[Extract provided]:

-=-=-=-=-

Upper panel shows baseline lengths (as deviation from the value specified in the figure) measured by VLBI and GPS PPP solutions of similarly located MEDI and KGNI stations. Lower panel shows BLR for MBL1–MBL2 (‘ ’) and our re-evaluation of IVS-R1 and R4 sessions during 2011–2013 (‘ ’). The solid line represents a regression function of BLR for IVS-R1 and R4 sessions in a preceding study (Teke et al. 2008)

Table 5 Baseline length repeatability (BLR) calculated as weighted RMS for Wz–Ts and Wz–Kk baselines (Wz: Wettzell, Ts: Tsukuba, and Kk: Kokee)

4 Discussion

4.1 Uncertainty of the group delay observable

The group delay observable is affected by various factors, including instrumental delay and source structure effects. In this section, we discuss such contributions in terms of how much they are expected to affect the result of a single scan over the course of an observation session. We will refer to this as the group delay instability in the following, conceptually representing a RMS-deviation from the mean. For application to geodesy and clock frequency comparisons, constant delay-offsets as might be introduced by, e.g., signal distribution or electronic propagation delays do not affect the results. The parameters in the following sections represent the clock comparisons between Koganei and Torino (Pizzocaro et al. 2021) over the period between 14 October 2018 and 14 February 2019. Table 6 gives an overview of the contributions discussed here, with an overall group delay instability of 27.5 ps under favorable conditions.

Table 6 Group delay instability for measurement by NHS VLBI

Sensitivity-dependent instability The broadband group delay precision is related to the bandwidth and SNR as described by Eq. (6). The EBW of our observation frequency array is 2.685 GHz. An observation with SNR = 10 thus yields 5.9 ps of delay precision for a single scan. The average of the delay precision over the sessions is 6.4 ps, which represents the per-scan instability.

-=-=-=-=-

[Data provided]:

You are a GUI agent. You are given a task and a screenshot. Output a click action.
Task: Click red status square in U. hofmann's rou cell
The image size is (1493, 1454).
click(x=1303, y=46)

-=-=-=-=-

[Prompt A]: In two sentences, summarize the extract on group delay uncertainty.
[Prompt B]: According to the extract on group delay uncertainty, what is the EBW of the observation frequency array?
[Prompt C]: Duplicate the passage of the extract on group delay uncertainty starting at "Table 6 Group" and ending at "the per-scan instability.".

[Answer box A]: The group delay observable is affected by factors such as instrumental delay and source structure, discussed here as a group delay instability (an RMS deviation from the mean) using parameters from Koganei–Torino clock comparisons between 14 October 2018 and 14 February 2019, with an overall instability of 27.5 ps under favorable conditions. For the sensitivity-dependent part, an effective bandwidth of 2.685 GHz gives 5.9 ps of delay precision at SNR = 10, and the session average of 6.4 ps represents the per-scan instability.

[Answer box B]: 2.685 GHz.

[Answer box C]:
Table 6 Group delay instability for measurement by NHS VLBI

Sensitivity-dependent instability The broadband group delay precision is related to the bandwidth and SNR as described by Eq. (6). The EBW of our observation frequency array is 2.685 GHz. An observation with SNR = 10 thus yields 5.9 ps of delay precision for a single scan. The average of the delay precision over the sessions is 6.4 ps, which represents the per-scan instability.